Testo da leggere:
-=-=-

La fine del mese di agosto 2017 sarà ricordata per la rivolta dei professiori universitari. È partito, infatti, ieri lo sciopero di circa 5000 docenti degli Atenei di tutta Italia, per la precisione 5444 professori e ricercatori universitari e ricercatori di enti di ricerca italiani di 79 di differenti Università. Cancellati tutti gli esami, sino al 31 ottobre, rallentando di fatto il percorso degli studenti verso la laurea.
Alla base della protesta i 5 anni di blocco degli scatti salariali, unica categoria pubblica a cui si applica questa restrizione, come denunciano i docenti. Anche i professori dell’Università del Salento aderiscono massicciamente allo sciopero; al momento si stima che l’adesione sia compresa tra il 60 e il 70%.
“Ciò significa che salteranno più di 300 esami già calendarizzati per il primo appello autunnale dell’Ateneo salentino”, sottolineano i referenti dell’iniziativa, che stanno raccogliendo le adesioni. Ma la percentuale è destinata a salire, considerato per molti questo è ancora un periodo di ferie. Il rischio concreto è che tutti i 670 docenti dell’Unisalento potrebbero scioperare. “Dipende molto dall’organizzazione di ogni Dipartimento – aggiungono dall’Ateneo – in alcuni l’adesione è al 100%”.

-=-=-

Righe fornite:

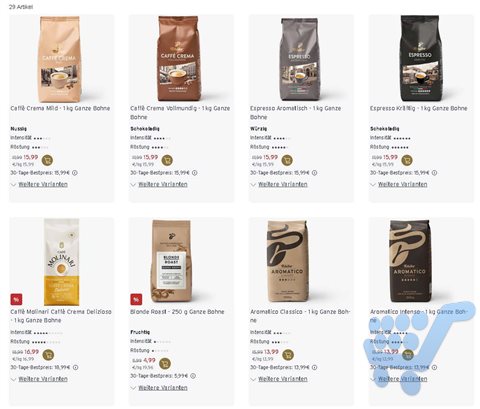This screenshot has height=409, width=480.
Task: Open best-price info for Caffè Crema Mild
Action: click(x=75, y=173)
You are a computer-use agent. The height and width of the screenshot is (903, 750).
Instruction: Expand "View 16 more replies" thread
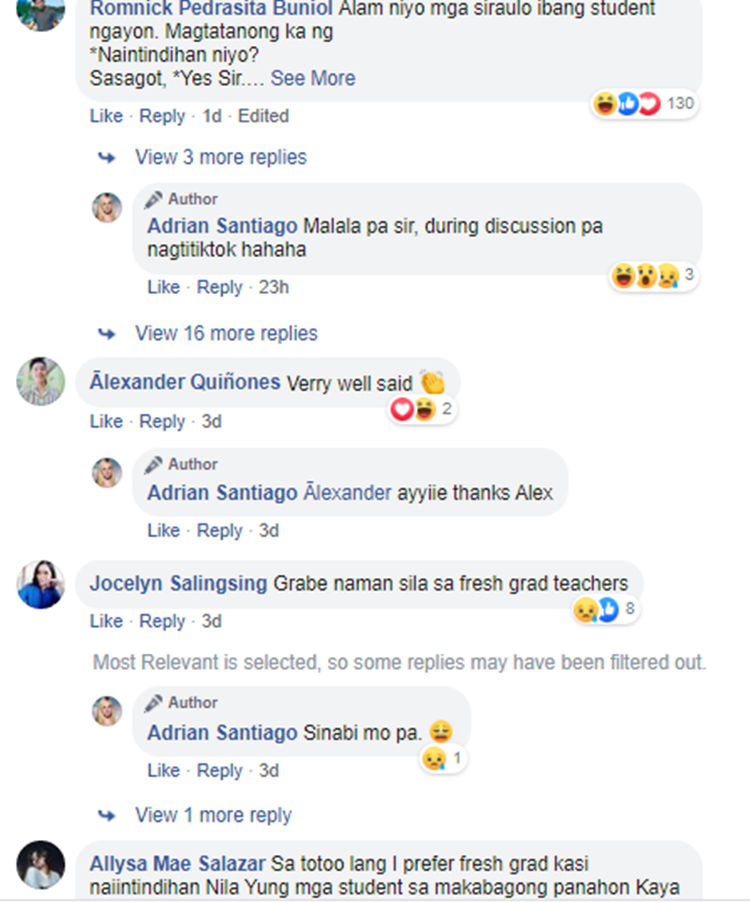pos(226,333)

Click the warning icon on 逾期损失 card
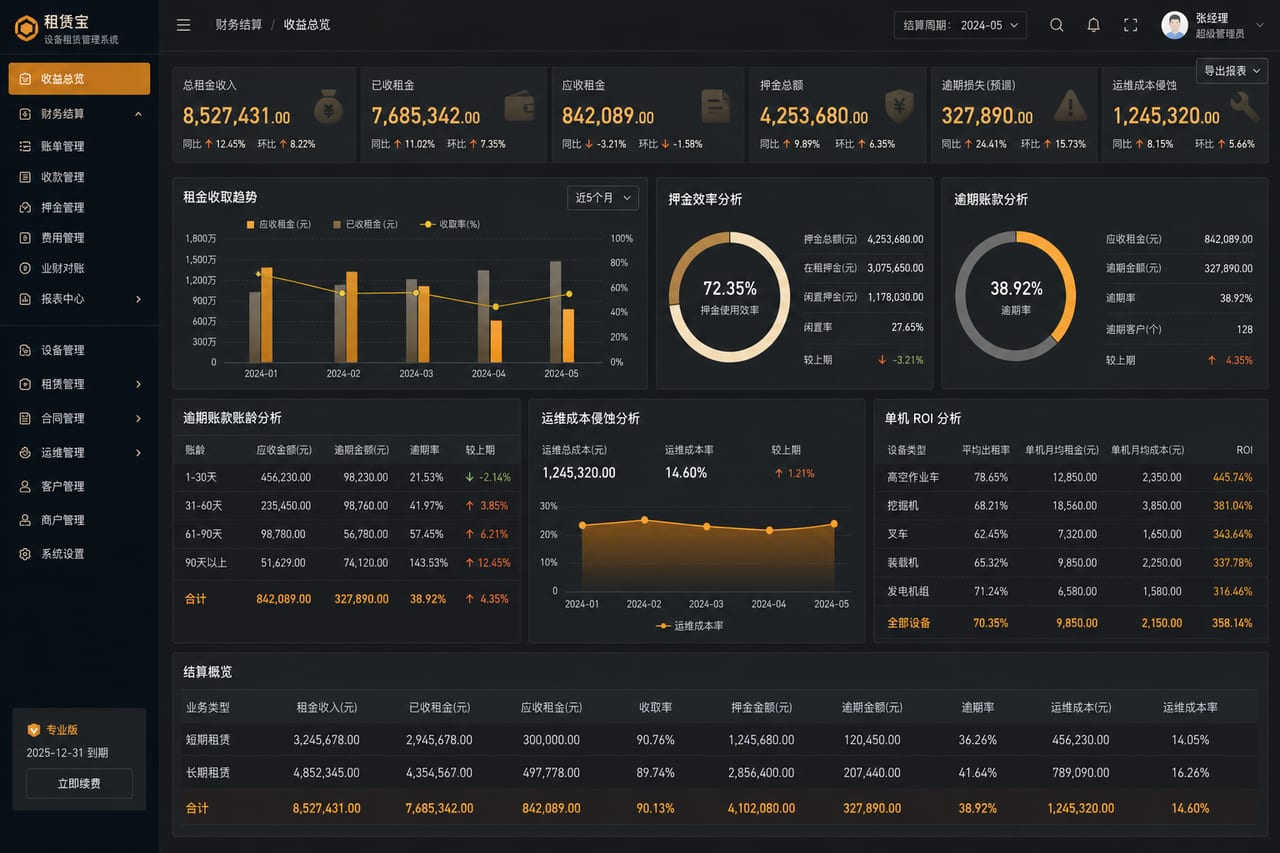1070,105
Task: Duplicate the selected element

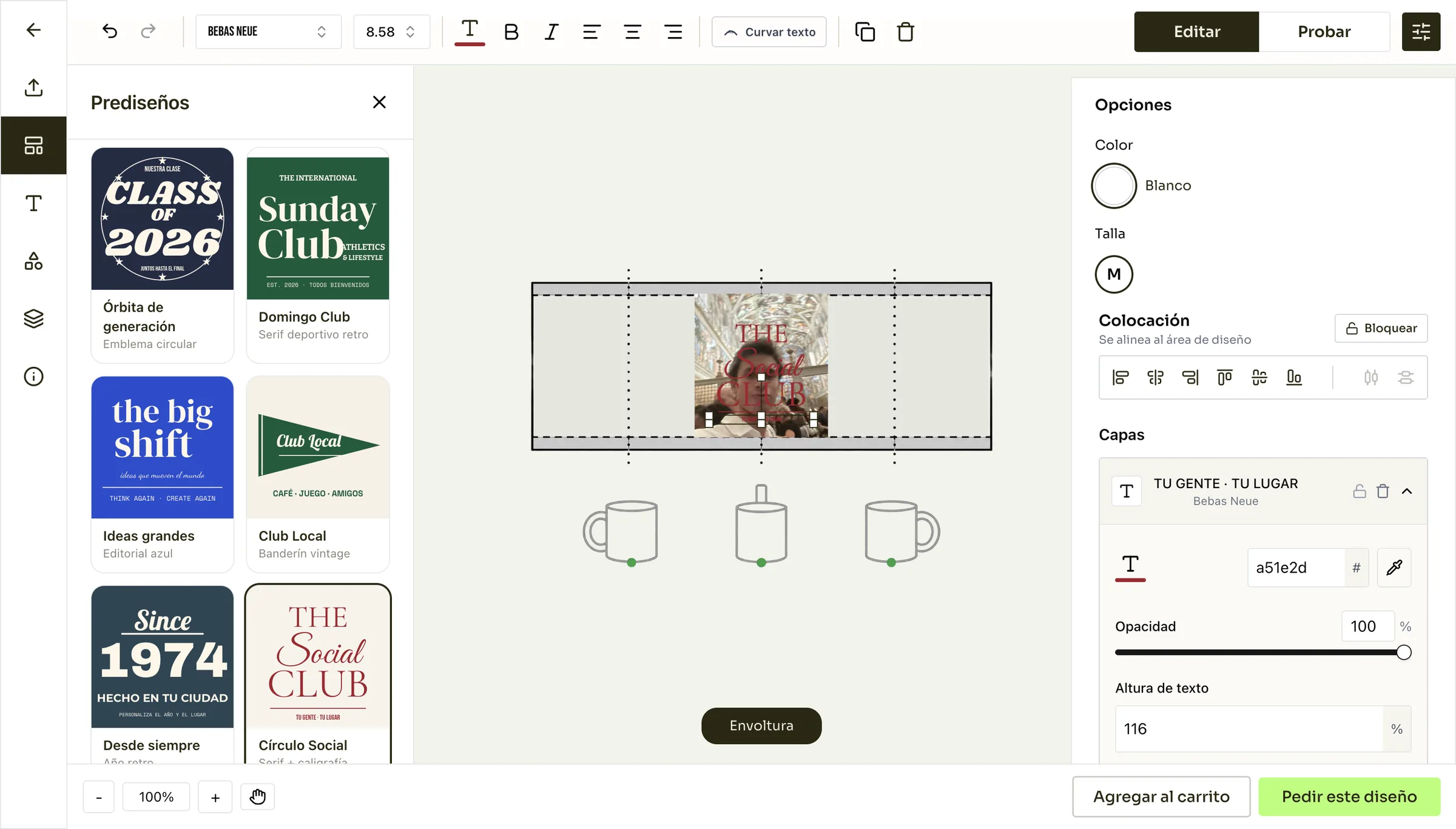Action: coord(864,32)
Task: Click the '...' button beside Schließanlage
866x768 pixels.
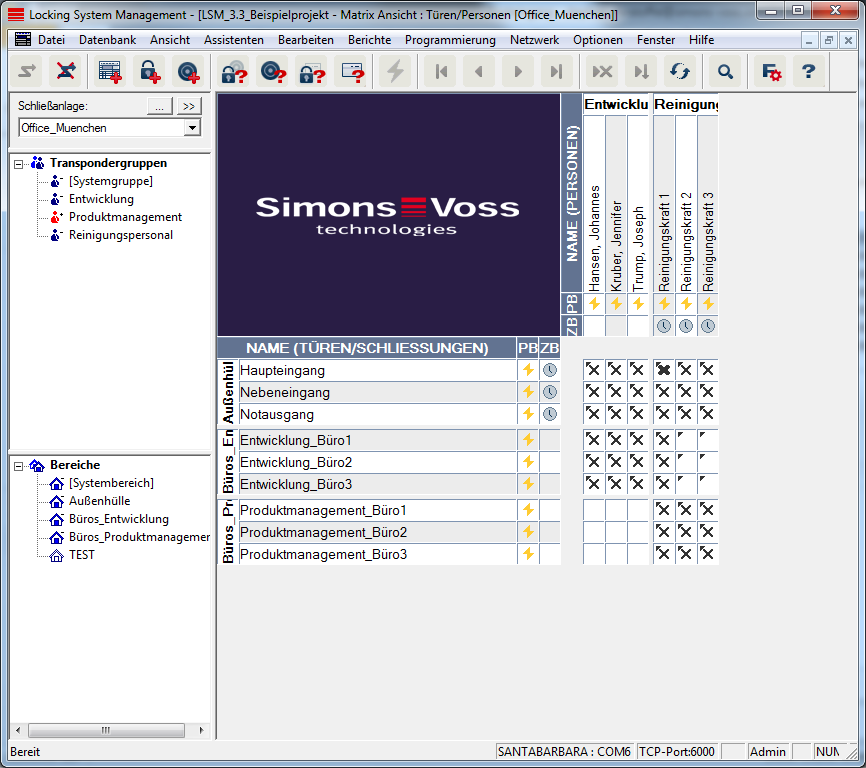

-=-=-

Consegne:
1. In base al testo sullo sciopero dei docenti universitari, risponda alle domande seguenti, contrassegnando le risposte con le stesse lettere.
(a) Fino a quale data sono stati cancellati gli esami?
(b) Quale percentuale di adesione allo sciopero si stima all'Università del Salento?
(c) Quanti sono complessivamente i docenti dell'Unisalento?
2. Prosegua il testo sullo sciopero dei docenti universitari a partire dalla sua ultima frase.
Le righe non hanno alcun legame con il testo sullo sciopero dei docenti universitari.

Risposte scritte:
1.
(a) Fino al 31 ottobre.
(b) Una percentuale compresa tra il 60 e il 70%.
(c) 670.

2.
Alle spalle dei docenti, per la cronaca, non c’è nessun sindacato o organizzazione. Alcuni mesi fa è stato creato ‘Il Movimento per la Dignità della Docenza Universitaria’, un comitato promotore spontaneo di ricercatori e professori. All’inizio dell’estate il Movimento ha scritto una lettera aperta spiegando la necessità di protestare e invitando i colleghi a unirsi alla mobilitazione. Una missiva che ha ottenuto larghissimo consenso, tanto che è stata firmata da docenti di tutte le principali università italiane.
“Non è stata una decisione presa a cuor leggero – si legge nella nota – ma dopo tre anni di continue sollecitazioni ai governi, senza risposte, siamo stati costretti a proclamare lo sciopero. Non è questione di scatti, perchè con questa protesta vogliamo calamitare l’attenzione su un problema che riguarda soprattutto la dignità di una professione, sempre più bistrattata”.
Il malcontento della categoria si riferisce ad una vicenda che si trascina da anni, ovvero da quando il governo bloccò gli scatti per tutto il pubblico impiego dal 2011 al 2014. Si trattava di 3 milioni e mezzo di persone con un risparmio per la spesa pubblica di circa tre miliardi di euro per ogni anno. Ma mentre tutti gli altri pubblici dipendenti, dai magistrati alle forze dell’ordine, dall’1 gennaio 2015 hanno avuto aumenti che tenevano conto anche degli scatti mancati (senza arretrati) e hanno ottenuto anche gli effetti giuridici degli scatti, per i professori universitari, invece, questi cinque anni è come se non fossero esistiti: nessun adeguamento, nessuna modifica alle loro retribuzioni.